Tuition at Lehigh was almost as much as Harvard – nearly $ 55,000 a year in 2020 – but she fell in love with campus after visiting high school. A lack of financial literacy is one reason why student loan debt is so high among black and Latino borrowers, experts say. Maduro says his family didn’t know federal loans were an option, so his father told him to take out a loan from a bank. With private loans, she couldn’t take advantage of the pandemic payment freeze.
However, after eight years, she has paid off almost $ 120,000 of her student loans, increasing her payments from $ 1,300 per month to $ 500.
“Now I have a payment that doesn’t seem so emotionally draining to me every month,” Maduro said. “It still hurts to have as much money in education debt as it did eight years ago, but it certainly doesn’t seem as emotionally intense.”
Although Maduro had a major in finance, his loan customer service agents were some of his best teachers.

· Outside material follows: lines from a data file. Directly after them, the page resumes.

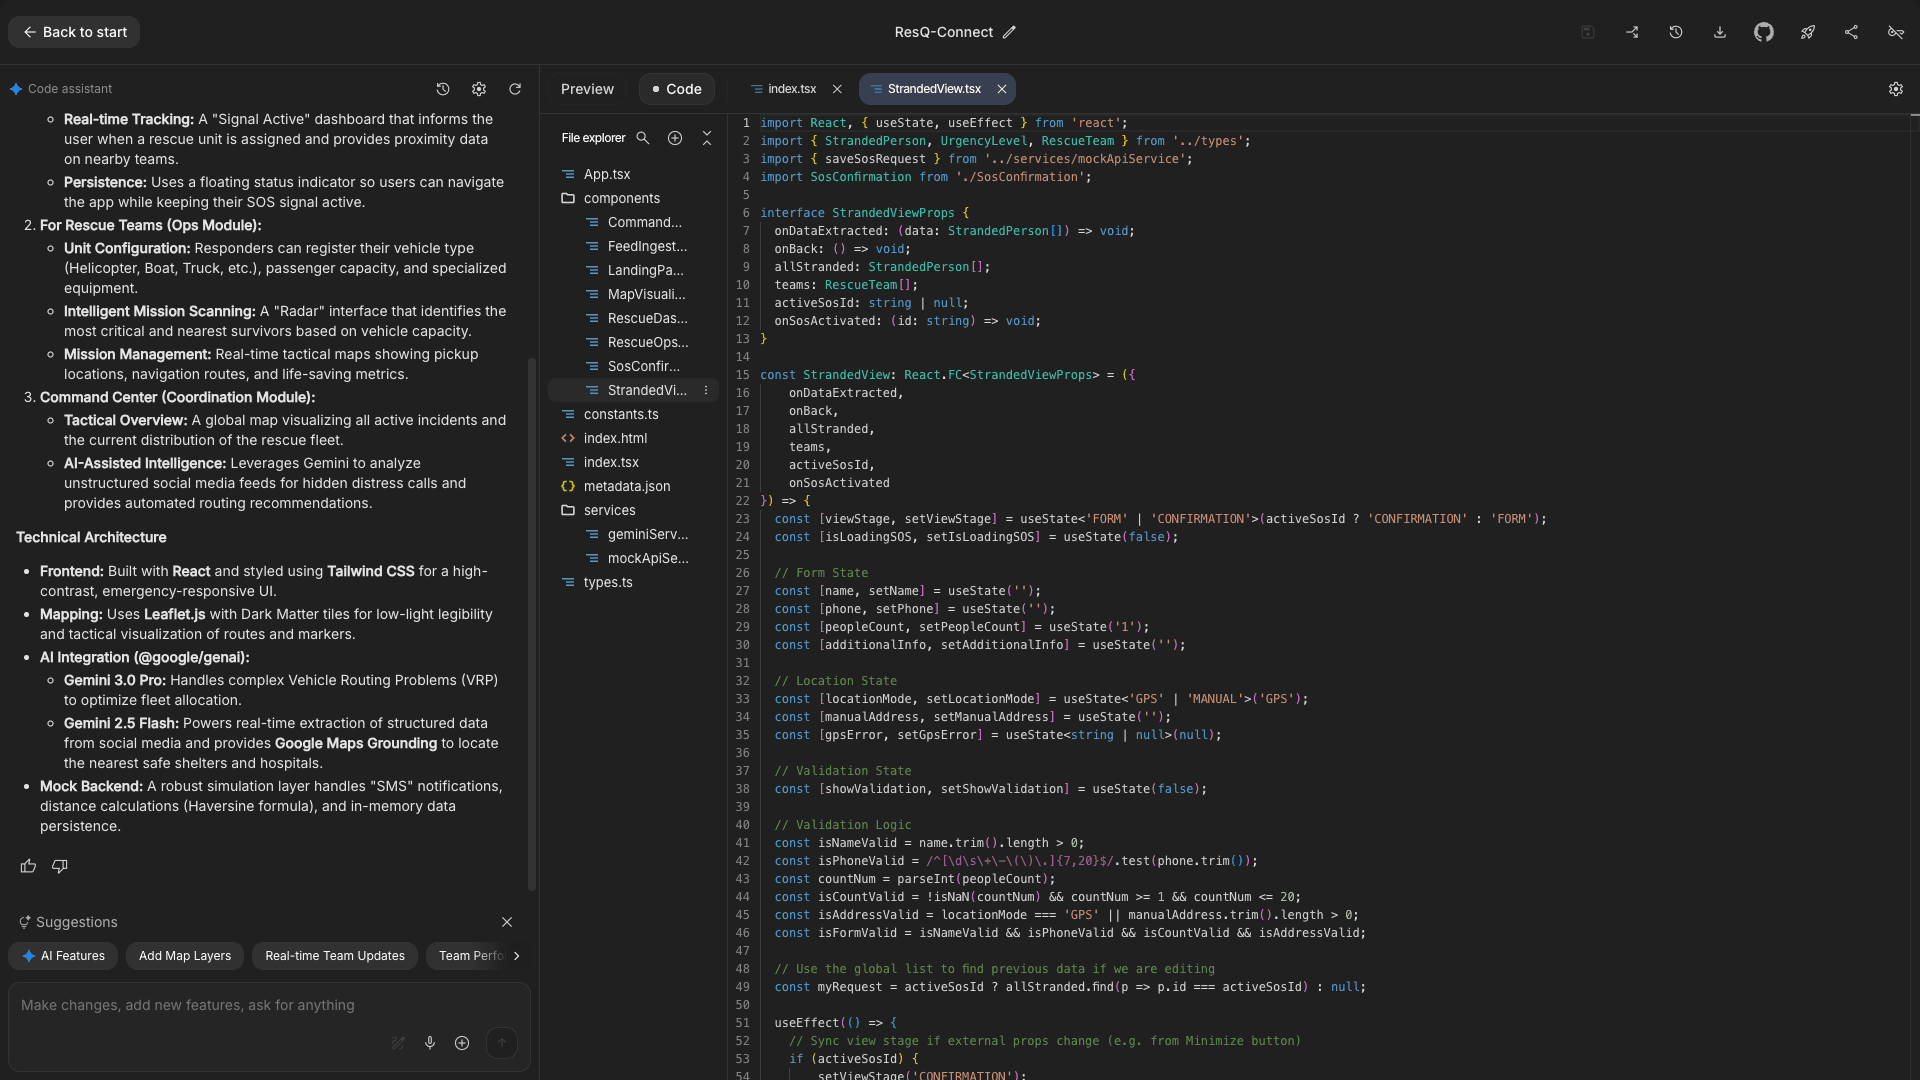Click the download app icon
This screenshot has height=1080, width=1920.
[x=1719, y=32]
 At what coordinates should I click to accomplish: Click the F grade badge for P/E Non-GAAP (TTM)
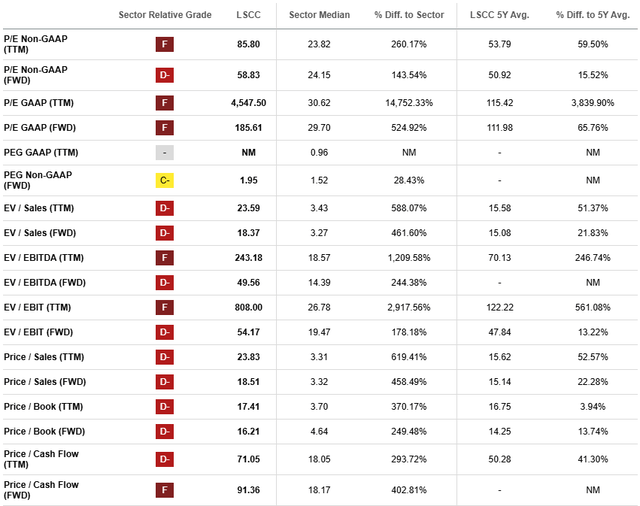(x=164, y=44)
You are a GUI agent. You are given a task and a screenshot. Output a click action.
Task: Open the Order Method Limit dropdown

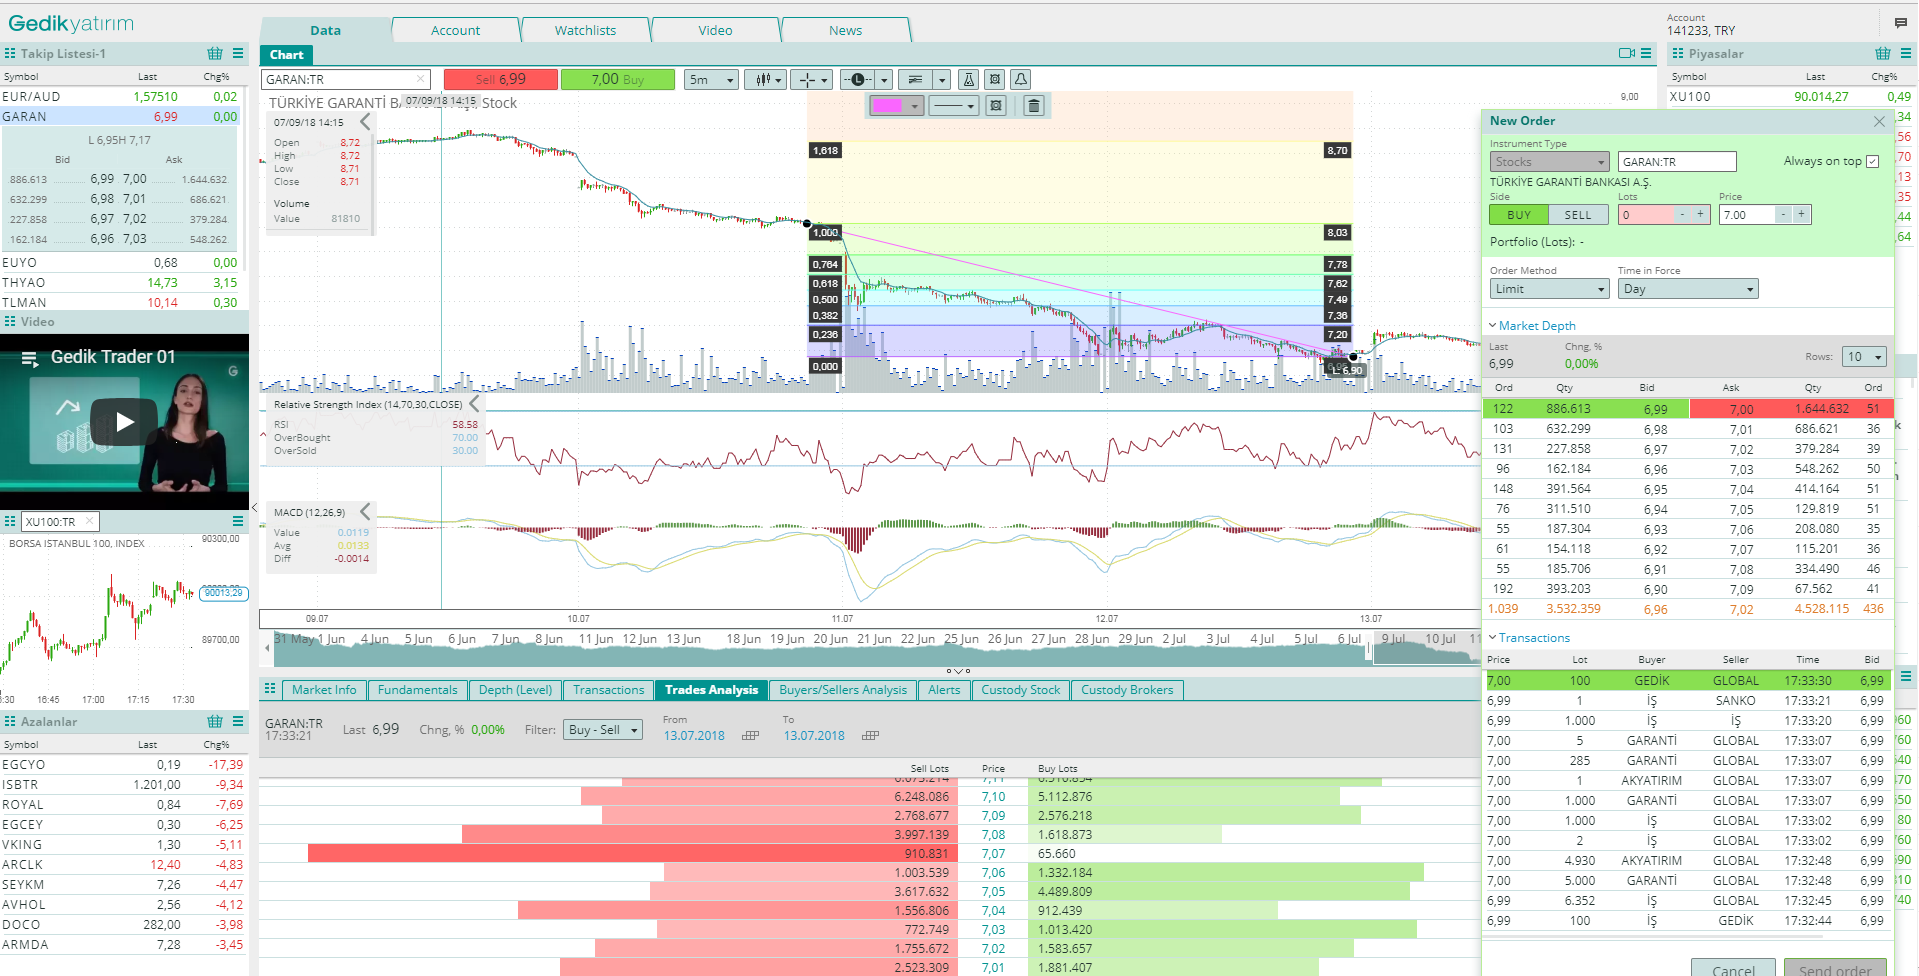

“I knew some of them by first name because eventually I called around the same time and got them and they were like, like, ‘Oh, that’s a great question, actually. Here is what you can do, ”she said.
She took everything she learned and made a career out of it. Maduro now works at Lending Tree, helping others manage their credit card debt and personal finances. She says she wants to tell her clients that once they can get their debt down to a certain point, they need to start investing in their future again.
Because making those personal investments will help them in the long run.
Additional resources for those who need help
GreenPath provides tips for managing your debt during the COVID-19 pandemic.
the Consumer Financial Protection Bureau offers you information on how to take out credit and advice on repaying them.
Calculate your payment options with the Federal student aid simulator.